▶ Given exercise: Count how many lines in the records below contain the string "value", treating uppercase and lowercase as different, and reply with only that number.

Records
▽

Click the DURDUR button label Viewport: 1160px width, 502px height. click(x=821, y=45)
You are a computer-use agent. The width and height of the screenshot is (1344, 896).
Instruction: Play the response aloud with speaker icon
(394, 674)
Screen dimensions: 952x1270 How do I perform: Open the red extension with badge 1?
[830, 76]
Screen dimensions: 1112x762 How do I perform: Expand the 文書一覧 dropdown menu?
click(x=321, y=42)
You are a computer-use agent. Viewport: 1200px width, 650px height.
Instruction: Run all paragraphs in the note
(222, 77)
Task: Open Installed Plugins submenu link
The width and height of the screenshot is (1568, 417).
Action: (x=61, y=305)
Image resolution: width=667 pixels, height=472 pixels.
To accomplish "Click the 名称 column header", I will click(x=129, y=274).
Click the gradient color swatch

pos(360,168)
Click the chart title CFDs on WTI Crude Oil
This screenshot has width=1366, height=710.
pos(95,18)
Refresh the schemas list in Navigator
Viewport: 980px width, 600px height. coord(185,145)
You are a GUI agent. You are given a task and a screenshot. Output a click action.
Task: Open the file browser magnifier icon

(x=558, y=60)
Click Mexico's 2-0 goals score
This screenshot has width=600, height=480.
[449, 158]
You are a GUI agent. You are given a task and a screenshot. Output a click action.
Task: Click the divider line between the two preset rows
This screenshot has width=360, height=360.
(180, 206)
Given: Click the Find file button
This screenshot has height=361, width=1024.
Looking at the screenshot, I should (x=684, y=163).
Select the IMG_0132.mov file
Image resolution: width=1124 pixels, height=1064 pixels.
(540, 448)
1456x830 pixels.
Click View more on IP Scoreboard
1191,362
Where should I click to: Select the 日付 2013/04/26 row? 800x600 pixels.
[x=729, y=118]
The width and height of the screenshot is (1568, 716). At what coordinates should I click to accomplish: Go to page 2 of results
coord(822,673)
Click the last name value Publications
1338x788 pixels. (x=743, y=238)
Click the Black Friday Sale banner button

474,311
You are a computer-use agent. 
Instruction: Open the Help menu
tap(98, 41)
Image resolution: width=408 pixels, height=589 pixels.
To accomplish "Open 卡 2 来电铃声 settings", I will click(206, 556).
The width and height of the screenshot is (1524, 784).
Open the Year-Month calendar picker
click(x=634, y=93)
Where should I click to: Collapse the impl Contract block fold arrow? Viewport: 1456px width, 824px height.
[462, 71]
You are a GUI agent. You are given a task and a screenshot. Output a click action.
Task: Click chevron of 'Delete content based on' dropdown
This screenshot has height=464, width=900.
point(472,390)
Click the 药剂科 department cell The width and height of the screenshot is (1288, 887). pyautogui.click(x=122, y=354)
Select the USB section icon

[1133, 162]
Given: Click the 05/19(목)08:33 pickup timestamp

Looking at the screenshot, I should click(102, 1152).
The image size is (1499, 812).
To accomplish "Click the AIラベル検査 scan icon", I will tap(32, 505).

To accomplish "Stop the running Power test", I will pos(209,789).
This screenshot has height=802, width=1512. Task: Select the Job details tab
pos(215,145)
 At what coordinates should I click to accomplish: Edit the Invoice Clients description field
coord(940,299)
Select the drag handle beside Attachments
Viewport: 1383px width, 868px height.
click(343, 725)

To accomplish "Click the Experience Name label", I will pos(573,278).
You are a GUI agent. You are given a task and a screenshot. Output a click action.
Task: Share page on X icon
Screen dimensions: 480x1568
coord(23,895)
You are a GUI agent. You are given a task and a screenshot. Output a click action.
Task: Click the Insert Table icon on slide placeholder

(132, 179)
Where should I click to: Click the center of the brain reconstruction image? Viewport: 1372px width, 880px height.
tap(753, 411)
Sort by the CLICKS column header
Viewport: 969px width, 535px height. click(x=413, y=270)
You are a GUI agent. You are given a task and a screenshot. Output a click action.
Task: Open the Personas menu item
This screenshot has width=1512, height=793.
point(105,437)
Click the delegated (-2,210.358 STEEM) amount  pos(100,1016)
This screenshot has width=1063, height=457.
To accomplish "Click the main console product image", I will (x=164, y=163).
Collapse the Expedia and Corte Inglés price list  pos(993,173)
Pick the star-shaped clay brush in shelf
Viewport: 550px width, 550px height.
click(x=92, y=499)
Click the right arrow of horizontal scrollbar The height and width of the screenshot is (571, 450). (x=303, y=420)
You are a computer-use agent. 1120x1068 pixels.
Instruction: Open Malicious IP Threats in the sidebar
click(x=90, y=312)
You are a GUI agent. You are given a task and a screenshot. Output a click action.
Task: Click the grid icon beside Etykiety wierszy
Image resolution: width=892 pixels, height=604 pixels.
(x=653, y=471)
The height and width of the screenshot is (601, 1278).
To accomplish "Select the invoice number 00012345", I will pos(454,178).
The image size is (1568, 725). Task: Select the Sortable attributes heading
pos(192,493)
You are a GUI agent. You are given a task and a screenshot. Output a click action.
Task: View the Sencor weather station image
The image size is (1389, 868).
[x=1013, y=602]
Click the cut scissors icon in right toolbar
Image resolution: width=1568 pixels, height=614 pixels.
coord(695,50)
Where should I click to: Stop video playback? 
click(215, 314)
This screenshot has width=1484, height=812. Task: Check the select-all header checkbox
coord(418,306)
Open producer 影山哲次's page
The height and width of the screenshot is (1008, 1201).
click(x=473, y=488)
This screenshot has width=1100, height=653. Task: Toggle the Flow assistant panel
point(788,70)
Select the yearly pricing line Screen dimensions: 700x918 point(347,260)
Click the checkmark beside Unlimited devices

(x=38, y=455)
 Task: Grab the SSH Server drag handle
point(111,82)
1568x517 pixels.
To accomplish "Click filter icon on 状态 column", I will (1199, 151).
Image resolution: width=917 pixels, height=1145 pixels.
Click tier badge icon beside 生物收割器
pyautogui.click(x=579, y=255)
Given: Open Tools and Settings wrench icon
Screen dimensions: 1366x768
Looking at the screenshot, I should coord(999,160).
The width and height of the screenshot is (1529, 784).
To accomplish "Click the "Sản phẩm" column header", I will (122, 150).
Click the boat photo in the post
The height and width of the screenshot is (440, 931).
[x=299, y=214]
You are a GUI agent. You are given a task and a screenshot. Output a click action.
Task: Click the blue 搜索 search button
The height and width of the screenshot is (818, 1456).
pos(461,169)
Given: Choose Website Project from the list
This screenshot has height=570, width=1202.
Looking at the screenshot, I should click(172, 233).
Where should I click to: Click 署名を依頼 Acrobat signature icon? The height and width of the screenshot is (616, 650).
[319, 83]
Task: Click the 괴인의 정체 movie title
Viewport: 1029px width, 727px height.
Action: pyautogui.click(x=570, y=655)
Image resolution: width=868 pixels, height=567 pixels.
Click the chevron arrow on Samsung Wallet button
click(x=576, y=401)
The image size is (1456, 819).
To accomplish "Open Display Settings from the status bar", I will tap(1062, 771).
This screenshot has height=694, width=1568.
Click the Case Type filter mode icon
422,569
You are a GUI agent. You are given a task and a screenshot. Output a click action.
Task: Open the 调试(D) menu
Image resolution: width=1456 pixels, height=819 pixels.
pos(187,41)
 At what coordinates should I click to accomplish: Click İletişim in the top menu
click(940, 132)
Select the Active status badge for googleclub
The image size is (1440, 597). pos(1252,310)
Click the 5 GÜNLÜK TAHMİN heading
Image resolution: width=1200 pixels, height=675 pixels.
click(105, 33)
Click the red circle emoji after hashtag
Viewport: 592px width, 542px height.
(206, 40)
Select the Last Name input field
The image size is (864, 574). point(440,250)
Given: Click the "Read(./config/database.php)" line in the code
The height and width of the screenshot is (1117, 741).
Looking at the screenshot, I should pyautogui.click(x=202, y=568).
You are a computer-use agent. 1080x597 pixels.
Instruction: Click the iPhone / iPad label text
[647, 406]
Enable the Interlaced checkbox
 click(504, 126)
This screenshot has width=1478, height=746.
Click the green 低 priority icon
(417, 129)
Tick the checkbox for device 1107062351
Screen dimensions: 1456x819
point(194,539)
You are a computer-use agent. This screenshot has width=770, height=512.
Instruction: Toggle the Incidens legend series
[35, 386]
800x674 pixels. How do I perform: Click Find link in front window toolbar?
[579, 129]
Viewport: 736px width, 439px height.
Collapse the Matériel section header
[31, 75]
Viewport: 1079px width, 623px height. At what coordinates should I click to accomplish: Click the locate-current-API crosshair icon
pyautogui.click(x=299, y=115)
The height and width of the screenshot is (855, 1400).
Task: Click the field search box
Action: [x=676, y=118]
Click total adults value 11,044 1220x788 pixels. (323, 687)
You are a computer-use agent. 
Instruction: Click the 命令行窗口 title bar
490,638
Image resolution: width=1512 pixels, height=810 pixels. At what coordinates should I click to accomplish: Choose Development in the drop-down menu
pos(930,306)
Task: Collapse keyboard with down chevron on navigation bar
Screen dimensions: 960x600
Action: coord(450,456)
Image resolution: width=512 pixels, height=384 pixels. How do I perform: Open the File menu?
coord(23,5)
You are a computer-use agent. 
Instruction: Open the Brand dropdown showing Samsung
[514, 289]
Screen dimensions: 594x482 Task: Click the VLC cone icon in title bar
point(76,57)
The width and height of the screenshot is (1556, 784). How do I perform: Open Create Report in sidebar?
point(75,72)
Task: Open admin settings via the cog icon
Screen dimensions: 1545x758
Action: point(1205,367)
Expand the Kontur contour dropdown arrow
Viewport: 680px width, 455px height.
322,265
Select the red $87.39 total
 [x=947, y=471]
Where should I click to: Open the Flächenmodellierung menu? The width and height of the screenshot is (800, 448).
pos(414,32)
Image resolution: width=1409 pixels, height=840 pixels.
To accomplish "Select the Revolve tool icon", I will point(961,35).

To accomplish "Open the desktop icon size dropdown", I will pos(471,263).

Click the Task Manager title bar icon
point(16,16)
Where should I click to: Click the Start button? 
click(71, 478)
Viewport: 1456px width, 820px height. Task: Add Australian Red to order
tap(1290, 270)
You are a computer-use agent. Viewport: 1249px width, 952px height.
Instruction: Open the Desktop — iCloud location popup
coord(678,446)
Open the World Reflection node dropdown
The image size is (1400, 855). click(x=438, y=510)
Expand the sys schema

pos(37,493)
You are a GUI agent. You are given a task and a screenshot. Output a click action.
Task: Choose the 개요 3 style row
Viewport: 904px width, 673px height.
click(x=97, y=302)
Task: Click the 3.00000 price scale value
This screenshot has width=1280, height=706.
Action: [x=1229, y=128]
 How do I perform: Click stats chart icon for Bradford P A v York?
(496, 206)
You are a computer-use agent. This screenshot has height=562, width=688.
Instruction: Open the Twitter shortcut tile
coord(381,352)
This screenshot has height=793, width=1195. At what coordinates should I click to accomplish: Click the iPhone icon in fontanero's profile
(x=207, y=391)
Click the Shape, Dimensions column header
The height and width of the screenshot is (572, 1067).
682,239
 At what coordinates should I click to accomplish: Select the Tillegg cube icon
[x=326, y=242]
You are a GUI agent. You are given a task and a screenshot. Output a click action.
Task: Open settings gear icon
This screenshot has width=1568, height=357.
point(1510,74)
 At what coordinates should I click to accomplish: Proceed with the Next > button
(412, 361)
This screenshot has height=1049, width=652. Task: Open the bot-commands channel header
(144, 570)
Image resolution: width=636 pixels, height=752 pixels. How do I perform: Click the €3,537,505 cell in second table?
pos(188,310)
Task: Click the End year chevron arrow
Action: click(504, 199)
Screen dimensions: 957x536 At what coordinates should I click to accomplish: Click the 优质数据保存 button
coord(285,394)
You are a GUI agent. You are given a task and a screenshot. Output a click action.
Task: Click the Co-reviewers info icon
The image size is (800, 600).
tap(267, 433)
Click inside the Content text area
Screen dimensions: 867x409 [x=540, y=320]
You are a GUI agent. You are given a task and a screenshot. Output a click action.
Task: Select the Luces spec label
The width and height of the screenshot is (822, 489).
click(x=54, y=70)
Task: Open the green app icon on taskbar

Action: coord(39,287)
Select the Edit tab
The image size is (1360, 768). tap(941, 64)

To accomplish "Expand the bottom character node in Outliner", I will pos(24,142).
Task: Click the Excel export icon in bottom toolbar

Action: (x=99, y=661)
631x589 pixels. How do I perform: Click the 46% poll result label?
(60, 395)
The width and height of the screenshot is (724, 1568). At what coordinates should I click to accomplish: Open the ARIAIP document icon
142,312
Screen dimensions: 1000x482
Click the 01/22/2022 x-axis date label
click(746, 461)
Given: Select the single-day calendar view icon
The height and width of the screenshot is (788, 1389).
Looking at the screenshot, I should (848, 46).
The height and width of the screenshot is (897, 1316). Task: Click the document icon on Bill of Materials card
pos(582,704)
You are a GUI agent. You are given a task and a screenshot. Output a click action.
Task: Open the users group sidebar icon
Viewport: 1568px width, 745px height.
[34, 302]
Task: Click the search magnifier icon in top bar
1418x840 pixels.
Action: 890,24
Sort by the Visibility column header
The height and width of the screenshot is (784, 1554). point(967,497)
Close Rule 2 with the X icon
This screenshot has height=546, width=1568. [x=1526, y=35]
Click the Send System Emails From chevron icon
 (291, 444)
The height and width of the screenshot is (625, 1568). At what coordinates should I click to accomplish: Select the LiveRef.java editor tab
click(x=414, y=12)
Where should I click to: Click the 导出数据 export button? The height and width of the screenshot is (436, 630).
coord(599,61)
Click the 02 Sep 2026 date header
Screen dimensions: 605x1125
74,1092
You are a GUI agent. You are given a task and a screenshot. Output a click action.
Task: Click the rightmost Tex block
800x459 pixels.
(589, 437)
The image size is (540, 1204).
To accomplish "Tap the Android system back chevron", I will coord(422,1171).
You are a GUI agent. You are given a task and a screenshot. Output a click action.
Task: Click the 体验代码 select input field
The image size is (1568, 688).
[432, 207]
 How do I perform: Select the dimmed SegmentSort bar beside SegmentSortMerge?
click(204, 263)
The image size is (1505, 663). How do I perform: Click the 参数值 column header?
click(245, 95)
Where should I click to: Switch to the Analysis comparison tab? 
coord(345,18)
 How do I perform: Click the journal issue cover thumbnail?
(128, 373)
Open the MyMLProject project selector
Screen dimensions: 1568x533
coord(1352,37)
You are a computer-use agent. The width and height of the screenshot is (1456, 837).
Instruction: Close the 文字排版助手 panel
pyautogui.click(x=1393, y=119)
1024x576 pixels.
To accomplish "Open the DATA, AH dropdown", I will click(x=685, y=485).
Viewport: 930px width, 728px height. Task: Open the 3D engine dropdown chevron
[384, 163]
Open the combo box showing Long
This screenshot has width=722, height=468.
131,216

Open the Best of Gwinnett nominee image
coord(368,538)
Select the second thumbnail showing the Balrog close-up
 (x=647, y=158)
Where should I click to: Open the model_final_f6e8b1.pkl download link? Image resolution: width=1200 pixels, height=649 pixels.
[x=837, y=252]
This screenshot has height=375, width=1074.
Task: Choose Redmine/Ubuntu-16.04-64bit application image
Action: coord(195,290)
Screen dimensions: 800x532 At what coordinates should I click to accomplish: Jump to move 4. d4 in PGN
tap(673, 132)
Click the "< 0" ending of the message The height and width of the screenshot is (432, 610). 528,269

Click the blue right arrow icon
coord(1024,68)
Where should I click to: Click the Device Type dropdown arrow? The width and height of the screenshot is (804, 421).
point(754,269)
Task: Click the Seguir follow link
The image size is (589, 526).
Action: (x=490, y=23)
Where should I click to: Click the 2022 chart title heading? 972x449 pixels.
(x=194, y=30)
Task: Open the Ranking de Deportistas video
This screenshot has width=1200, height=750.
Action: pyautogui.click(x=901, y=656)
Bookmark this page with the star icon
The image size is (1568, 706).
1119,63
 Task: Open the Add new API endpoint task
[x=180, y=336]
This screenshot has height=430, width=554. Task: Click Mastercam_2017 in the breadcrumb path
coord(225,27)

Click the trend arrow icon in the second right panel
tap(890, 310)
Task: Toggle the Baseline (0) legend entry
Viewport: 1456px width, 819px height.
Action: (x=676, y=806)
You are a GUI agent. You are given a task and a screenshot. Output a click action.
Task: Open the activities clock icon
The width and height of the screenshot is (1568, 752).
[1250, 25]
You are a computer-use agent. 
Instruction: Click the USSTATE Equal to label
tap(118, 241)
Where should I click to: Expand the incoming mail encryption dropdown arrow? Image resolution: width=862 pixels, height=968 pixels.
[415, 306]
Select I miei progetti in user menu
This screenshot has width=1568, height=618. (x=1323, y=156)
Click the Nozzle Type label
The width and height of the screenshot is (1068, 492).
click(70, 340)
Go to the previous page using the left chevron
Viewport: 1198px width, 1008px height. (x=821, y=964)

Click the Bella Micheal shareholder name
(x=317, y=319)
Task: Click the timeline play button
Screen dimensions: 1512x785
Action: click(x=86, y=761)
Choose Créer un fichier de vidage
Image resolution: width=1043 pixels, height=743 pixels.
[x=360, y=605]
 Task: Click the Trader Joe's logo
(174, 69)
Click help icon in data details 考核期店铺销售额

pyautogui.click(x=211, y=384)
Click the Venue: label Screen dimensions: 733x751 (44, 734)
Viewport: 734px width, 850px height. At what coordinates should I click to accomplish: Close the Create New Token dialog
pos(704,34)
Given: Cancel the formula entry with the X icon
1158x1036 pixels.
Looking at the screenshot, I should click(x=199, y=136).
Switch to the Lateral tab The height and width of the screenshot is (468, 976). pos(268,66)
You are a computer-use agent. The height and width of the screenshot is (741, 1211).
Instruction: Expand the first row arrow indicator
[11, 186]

△

▶ Worked answer: 3